What is illegal bookkeeping? ›

Bookkeeping fraud (also referred to as accounting fraud) refers to types of fraud committed by officers, accountants, and other employees that manipulate company finances and records to achieve some kind of personal gain.

Are bookkeeping jobs declining? ›

The BLS projects employment for bookkeeping, accounting and auditing clerks to decline by 6% by 2032. Even so, the BLS projects an average of 183,900 openings for bookkeeping, accounting and auditing clerks.

Is bookkeeping hard to learn? ›

Many bookkeeping professionals agree that their profession does not require any supernatural skills. As far as newcomers to the accounting industry are concerned, they certainly have a hard time at first. Yet, the same can be said about any other profession. All skills and abilities come only with time and experience.

What comes first accounting or bookkeeping? ›

Bookkeeping is a part of, and one of the first steps in, the accounting process. It involves managing and recording the day-to-day financial transactions of a business.

Is accounting just bookkeeping? ›

Bookkeepers and accountants sometimes do the same work, but have a different skill set. In general, a bookkeeper's role is to record transactions and keep you financially organized, while accountants provide consultation, analysis, and are more qualified to advise on tax matters.

What are the golden rules of accounting? ›

The three golden rules of accounting are (1) debit all expenses and losses, credit all incomes and gains, (2) debit the receiver, credit the giver, and (3) debit what comes in, credit what goes out.

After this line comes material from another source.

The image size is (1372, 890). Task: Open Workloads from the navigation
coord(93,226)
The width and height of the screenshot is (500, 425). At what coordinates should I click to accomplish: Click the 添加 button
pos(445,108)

These rules are the basis of double-entry accounting, first attributed to Luca Pacioli.

What pays more, accounting or bookkeeping? ›

Salaries are typically based on education, certification, years of experience, credentials, industry or employer, job description, location, and complexity of work. According to the U.S. Bureau of Labor Statistics for 2021, the national average salary for bookkeepers was $45,560 and for accountants was $77,250.

Which is easier, bookkeeping or accounting? ›

Bookkeepers line up all the small pieces of a company's financial records, and accountants view and arrange those pieces. Accounting often requires more education than becoming a bookkeeper, where most accountants hold undergraduate or graduate degrees or even MBAs in accounting, economics, or finance.

Do I need both a bookkeeper and an accountant? ›

Your accountant analyzes the numbers and gives you the financial advice you need to help make good business decisions. Tax return preparation and tax strategy are also tasks they are trained to handle. Ideally, a bookkeeper and accountant will work together.

Does a bookkeeper need more accounting skills than an accountant? ›

No, a bookkeeper doesn't need more accounting skills than an accountant. Both roles involve different aspects of financial management and require different skill sets and expertise.

Is bookkeeping still a good career? ›

Bookkeepers earn a median annual salary of $45,860, according to the U.S. Bureau of Labor Statistics (BLS). However, a bookkeeper's salary varies depending on their education, location and level of experience. The BLS projects employment for bookkeeping, accounting and auditing clerks to decline by 6% by 2032.

Is bookkeeping a good way to make money? ›

Top individual full-time bookkeepers can make well over 6-figures. Even part-time bookkeepers stand to do well in today's economy. Every business has a regular flow of financial statements, balance sheets, bank statements, and other financial documents to keep in check—and most business owners need help to do so.